--- Activity ---
Whatever pictures the entries hold, omit them, and output exactly the lines from the one containing "Click the Apply button" through the final line.

[Stored records]
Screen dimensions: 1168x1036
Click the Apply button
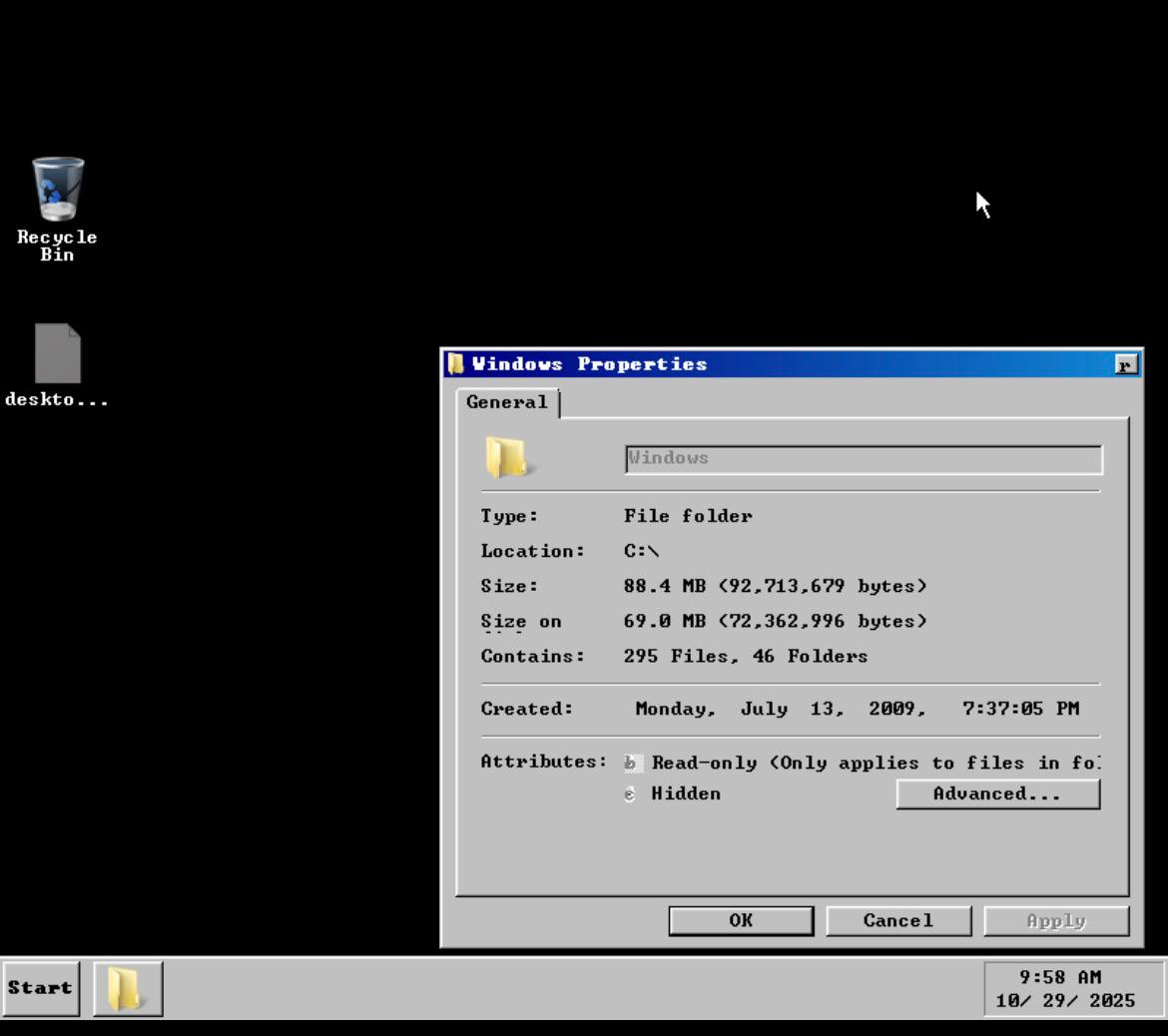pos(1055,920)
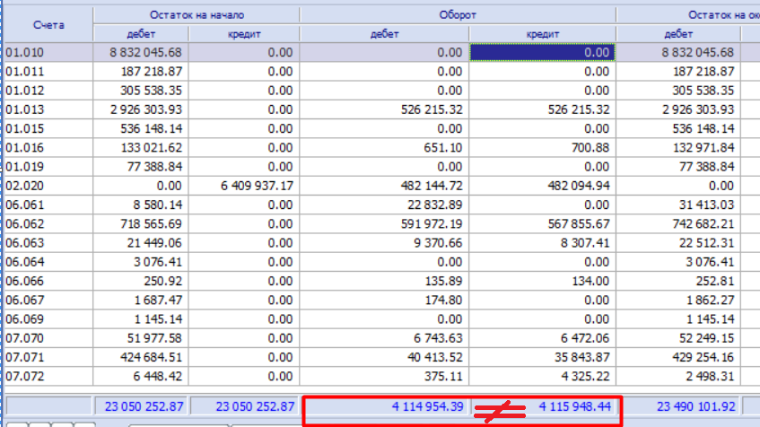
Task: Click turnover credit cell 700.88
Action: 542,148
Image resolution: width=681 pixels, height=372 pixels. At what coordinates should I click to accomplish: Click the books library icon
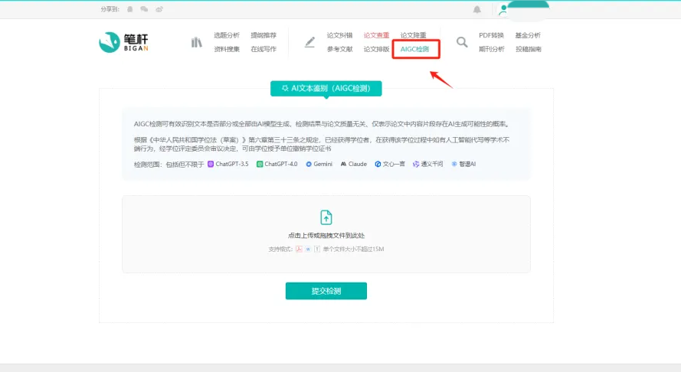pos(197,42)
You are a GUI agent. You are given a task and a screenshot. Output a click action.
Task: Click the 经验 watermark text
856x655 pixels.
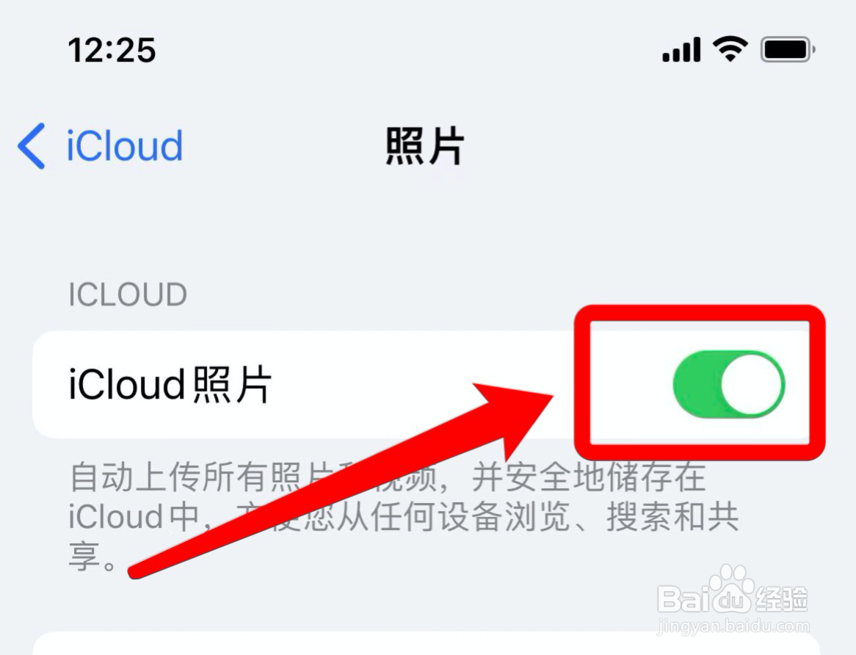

--- Task solution ---
Click the Apply button
pos(1055,920)
Task: Click turnover credit cell 700.88
Action: 542,148
Image resolution: width=681 pixels, height=372 pixels. At what coordinates should I click to accomplish: Click the books library icon
pos(197,42)
You are a GUI agent. You are given a task and a screenshot. Output a click action.
Task: Click the 经验 watermark text
856x655 pixels.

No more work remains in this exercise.